Leading Scottish social entrepreneur Josh Littlejohn has outlined an ambitious vision to eradicate homelessness in Dundee.
The Social Bite sandwich shop chain founder — who is due to give a public lecture in the city on February 23 — is keen to open a restaurant in Dundee that will provide both free food and employment opportunities for homeless people.
The outlet will be based on Home in Edinburgh’s West End — the Scottish/French restaurant that Hollywood A-lister Leonardo DiCaprio visited during a visit to the capital late last year.
Home is owned by Social Bite’s parent charity but its day-to-day running is outsourced to a leading restaurant group.
It is a model that Josh believes can be replicated in Dundee.
“Social Bite is entirely under our management structure but, effectively, Home is a partnership model where Maison Bleue operate the restaurant,” he said.
“But it has the same social mission — diners can still ‘pay it forward’ for people to come and get a meal while also being able to offering training and employment opportunities.
“It is quite an attractive option for us as it outsources the hard bit. We see a flagship one of these in Dundee and would then want to use that as an anchor for some other innovative work in the area.”
Mr Littlejohn — who was awarded an MBE in the New Year’s Honours list for his services to entrepreneurship and social enterprise in Scotland — said discussions about setting up a Social Bite presence in Dundee were at an early stage.

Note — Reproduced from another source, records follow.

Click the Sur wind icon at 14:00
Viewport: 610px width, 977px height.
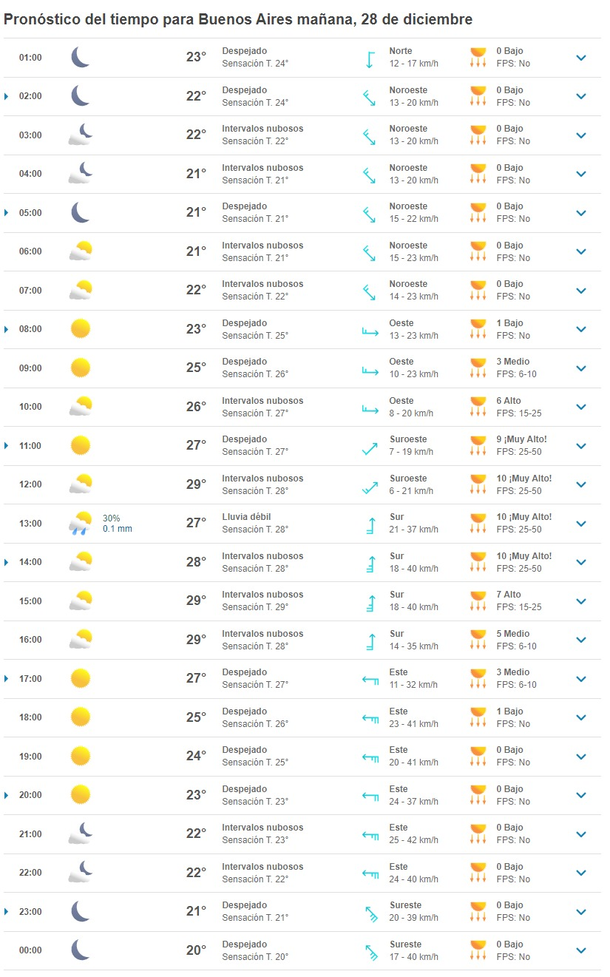[x=370, y=562]
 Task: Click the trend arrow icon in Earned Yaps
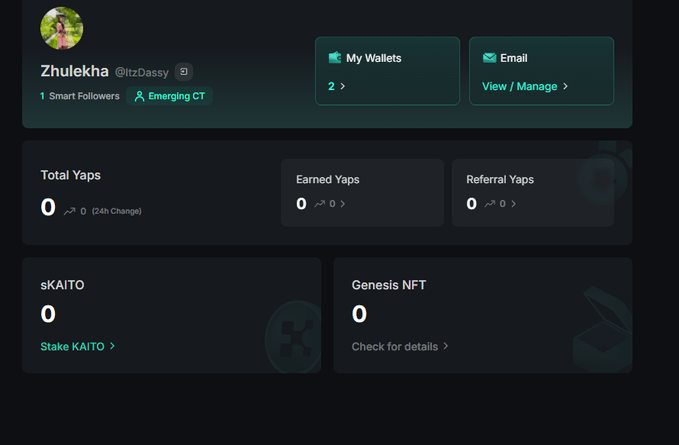pos(319,204)
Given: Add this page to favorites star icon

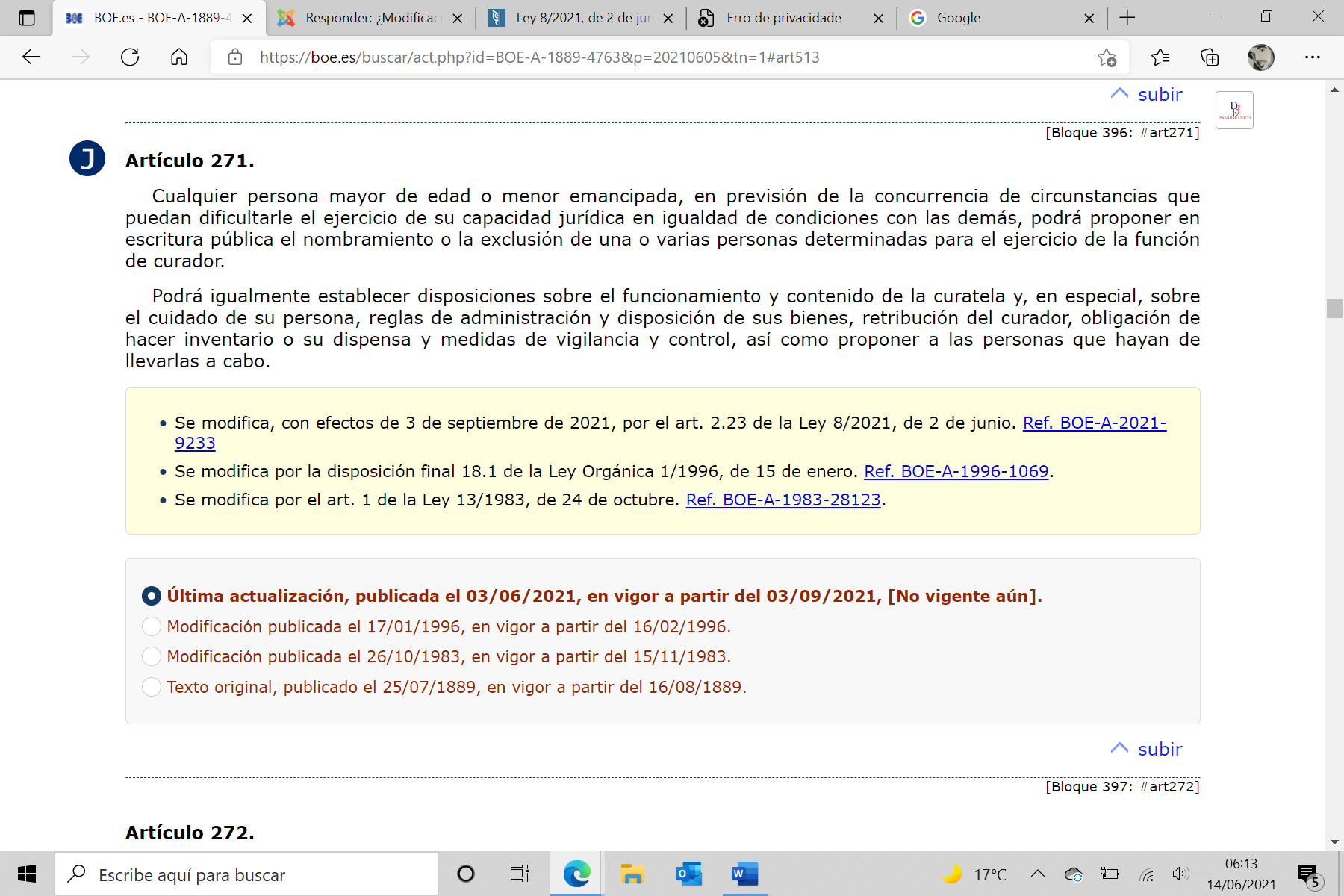Looking at the screenshot, I should click(1107, 57).
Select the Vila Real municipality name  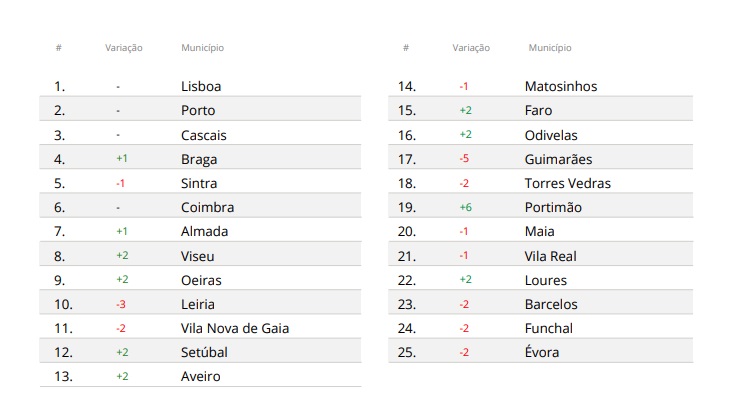550,256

“We have got some meetings in the diary with various people from Dundee who are trying to support us to make this a reality. We have had a lot of support from Andy Lothian of Insights and we have some some discussions with him and various others over the next couple of weeks to try to move forward with plans to have a presence in Dundee.”
Need to tackle problem on national basis
The homelessness issue in Dundee is significantly less pronounced than in Edinburgh or Glasgow, but Mr Littlejohn said he felt the problem needed to be tackled on a national basis.
He estimated there were around 2,500 long-term homeless people in Scotland and said it was possible to eradicate the issue.
The longer-term Social Bite vision for Dundee is to establish a homeless village in the city — a project that also mirrors a scheme being pursued in Granton to provide accommodation for up to 20 vulnerable people.
More than £500,000 was raised towards the capital costs of the project during a high-profile CEO Sleepout event in Edinburgh in December.
A number of senior people from business and academia in Tayside and Fife took part in the event, which was supported by Sir Chris Hoy and First Minister Nicola Sturgeon.
Mr Littlejohn said residents would typically spend 12 to 18 months living in the homeless village where they would receive intensive support to get their lives on to an even keel and assist them in the hunt for employment.
He said the concept would improve life outcomes while having the twin benefit of saving local authorities money on providing emergency accommodation for those in need.
Workaholic committed to tackling homelessness issue
Despite his growing involvement with the issue, Mr Littlejohn said he never started out in business to wipe out homelessness.
“For the last seven years I have been a workaholic. I thought ‘if I can get Social Bite to be sustainable’ then I would be happy with that but then I got the village idea. I keep thinking that homeless numbers are not intractable.”
Mr Littlejohn will give the inaugural Principal’s Lecture on Entrepreneurship in the Dalhousie Building at Dundee University on Thursday as part of Entrepreneurship Week, which coincides with the wider Dundee Business Week programme.
University Principal, Professor Sir Pete Downes, said: “Building a socially just future for Dundee is a priority both for the city and the university.
“Josh’s inspiring story illustrates how enterprise can be focused to deliver a common good, and I am sure he will help us to inspire our city and our budding entrepreneurs.”